══ Data for review ══

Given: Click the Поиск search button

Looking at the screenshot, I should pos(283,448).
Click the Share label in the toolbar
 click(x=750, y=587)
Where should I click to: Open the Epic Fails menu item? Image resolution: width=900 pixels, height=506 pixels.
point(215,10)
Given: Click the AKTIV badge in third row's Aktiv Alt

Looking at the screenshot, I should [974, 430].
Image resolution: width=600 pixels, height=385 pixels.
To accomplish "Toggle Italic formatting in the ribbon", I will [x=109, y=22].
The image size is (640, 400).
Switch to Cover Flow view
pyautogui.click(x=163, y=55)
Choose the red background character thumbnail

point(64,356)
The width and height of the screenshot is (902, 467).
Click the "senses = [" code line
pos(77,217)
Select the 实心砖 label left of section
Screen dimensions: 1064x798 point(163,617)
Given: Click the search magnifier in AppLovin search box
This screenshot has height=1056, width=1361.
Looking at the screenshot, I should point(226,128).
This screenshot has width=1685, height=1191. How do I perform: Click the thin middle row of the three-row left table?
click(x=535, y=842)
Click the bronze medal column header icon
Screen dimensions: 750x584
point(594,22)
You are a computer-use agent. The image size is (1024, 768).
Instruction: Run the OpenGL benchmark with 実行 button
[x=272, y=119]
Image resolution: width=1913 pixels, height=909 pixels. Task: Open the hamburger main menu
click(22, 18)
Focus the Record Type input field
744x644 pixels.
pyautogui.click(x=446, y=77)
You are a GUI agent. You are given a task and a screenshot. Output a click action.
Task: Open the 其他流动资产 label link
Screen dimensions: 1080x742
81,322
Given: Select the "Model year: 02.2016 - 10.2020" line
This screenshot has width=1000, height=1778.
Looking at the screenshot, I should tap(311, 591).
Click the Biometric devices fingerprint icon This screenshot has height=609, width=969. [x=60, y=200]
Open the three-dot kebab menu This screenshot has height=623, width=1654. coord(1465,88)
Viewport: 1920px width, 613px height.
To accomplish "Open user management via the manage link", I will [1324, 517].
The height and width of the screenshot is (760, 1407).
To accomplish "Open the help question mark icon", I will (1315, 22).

═══

--- Activity ---
Reproduce the entries exactly as they appear.

--- Answer section ---
Given: Click the Поиск search button

Looking at the screenshot, I should pos(283,448).
Click the Share label in the toolbar
 click(x=750, y=587)
Where should I click to: Open the Epic Fails menu item? Image resolution: width=900 pixels, height=506 pixels.
point(215,10)
Given: Click the AKTIV badge in third row's Aktiv Alt

Looking at the screenshot, I should [974, 430].
Image resolution: width=600 pixels, height=385 pixels.
To accomplish "Toggle Italic formatting in the ribbon", I will [x=109, y=22].
The image size is (640, 400).
Switch to Cover Flow view
pyautogui.click(x=163, y=55)
Choose the red background character thumbnail

point(64,356)
The width and height of the screenshot is (902, 467).
Click the "senses = [" code line
pos(77,217)
Select the 实心砖 label left of section
Screen dimensions: 1064x798 point(163,617)
Given: Click the search magnifier in AppLovin search box
This screenshot has height=1056, width=1361.
Looking at the screenshot, I should point(226,128).
This screenshot has width=1685, height=1191. How do I perform: Click the thin middle row of the three-row left table?
click(x=535, y=842)
Click the bronze medal column header icon
Screen dimensions: 750x584
point(594,22)
You are a computer-use agent. The image size is (1024, 768).
Instruction: Run the OpenGL benchmark with 実行 button
[x=272, y=119]
Image resolution: width=1913 pixels, height=909 pixels. Task: Open the hamburger main menu
click(22, 18)
Focus the Record Type input field
744x644 pixels.
pyautogui.click(x=446, y=77)
You are a GUI agent. You are given a task and a screenshot. Output a click action.
Task: Open the 其他流动资产 label link
Screen dimensions: 1080x742
81,322
Given: Select the "Model year: 02.2016 - 10.2020" line
This screenshot has width=1000, height=1778.
Looking at the screenshot, I should tap(311, 591).
Click the Biometric devices fingerprint icon This screenshot has height=609, width=969. [x=60, y=200]
Open the three-dot kebab menu This screenshot has height=623, width=1654. coord(1465,88)
Viewport: 1920px width, 613px height.
To accomplish "Open user management via the manage link", I will [1324, 517].
The height and width of the screenshot is (760, 1407).
To accomplish "Open the help question mark icon", I will (1315, 22).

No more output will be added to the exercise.